DECATUR — The jury trial of Undra L. Ingram, who is accused of sexually abusing a girl for five years until she turned 15, began Wednesday in Macon County Circuit Court.
Ingram, 42, of Decatur has pleaded not guilty to four Class X felony counts of the predatory criminal sexual assault of a child younger than 13. He also has pleaded not guilty to two counts of the criminal sexual assault of a child and three counts of aggravated criminal sexual abuse. If found guilty on all counts, Judge Phoebe Bowers could sentence him to a maximum of 120 years in prison.
The prosecution's case was outlined by Assistant State’s Attorney Kate Kurtz, who said the abuse began with shared bubble baths when the girl was in third grade. Kurtz said Ingram's actions increased to touching and asking the girl to wear certain clothing during the abuse, and by the fifth grade the girl was performing sex acts for Ingram and being raped.
Kurtz said Ingram used a combination of threats and the girl’s affection for him to make sure the crimes stayed “their secret.” Kurtz said the girl lived with the misery of it all until finally, after being raped in December 2014, she went to her high school office and said what was being done to her.
“Because she had had enough. Because it needed to stop,” Kurtz said.
The court heard another version of events from defense attorney Karen Root, who said the jury will hear many sordid details but no proof or independent witness testimony.
“There is no physical evidence that is going to directly tie Undra Ingram to any sexual act with (the girl),” Root said.

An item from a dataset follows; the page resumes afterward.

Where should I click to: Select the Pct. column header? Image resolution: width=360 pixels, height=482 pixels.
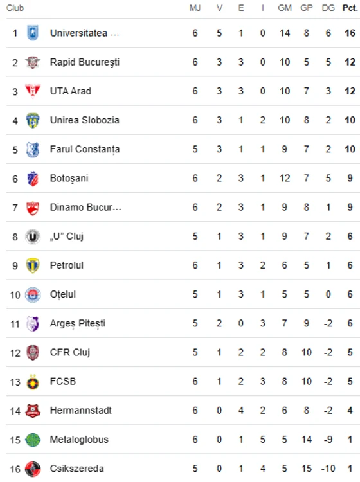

She said the jury was confronted with a girl who wanted to go live with a relative in Florida and was looking for a way out of the life she had in Decatur. She said the girl was far from a reliable witness.
“You are also going to hear many instances where (her) statements are questionable at best and directly conflicted in certain circumstances,” Root said. “The devil is always in the details, ladies and gentlemen, particularly when you have a situation where only two people in the whole world know the truth.”
The trial continues today.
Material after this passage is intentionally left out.